How does having Intel fail help anyone ? #
Posted Thursday 12th June 2008 08:51 GMT
I just don't get your reasoning. Wouldn't be best for both companies to do well ?
Posted Wednesday 11th June 2008 23:57 GMT
I'm always glad to read about Intel mistakes, screw ups, fumbles and missed expectations, now if AMD can take advantage of this and deliver its product on time it has a chance of gaining back some ground.
mines the one with the green AMD logo on the shoulder and "powered by Opteron" on the back!
Posted Thursday 12th June 2008 08:51 GMT
I just don't get your reasoning. Wouldn't be best for both companies to do well ?

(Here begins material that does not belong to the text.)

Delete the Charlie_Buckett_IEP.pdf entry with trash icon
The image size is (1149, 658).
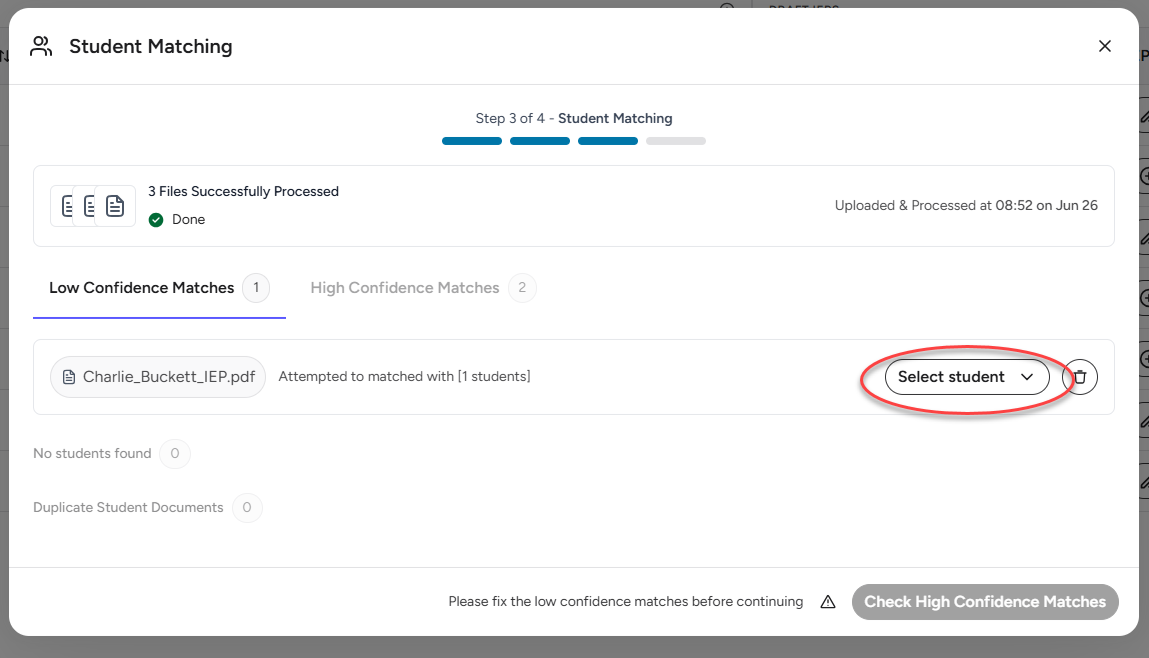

Posted Thursday 12th June 2008 09:00 GMT
Nehalem scales to 8 cores, that is very difficult for AMD to swallow. Nehalem is a very significant development, as it catches up with the theoretical technological lead that AMD had, and as such no more has. Unless AMD can deliver like hell and execute flawlessly Intel will be the clear winner here.
Now Intel will have both the mass market momentum and technological lead. AMD had considerable trouble bringing a quad core to the market... No I am not happy about this, because two good chip companies would definately be better than one. Without AMD we most probably still wouldn't have 64bit computing on our desktops but vague hype about the Itanic.
Posted Thursday 12th June 2008 14:53 GMT
Interesting to see that Intel's previously top VMmark benchmark score has mysteriously been withdrawn because the "result used a configuration that was not fully disclosed and….thus violates VMmark publication requirements." http://www.vmware.com/products/vmmark/results/withdrawn.html
Looks like AMD is back on top with Barcelona.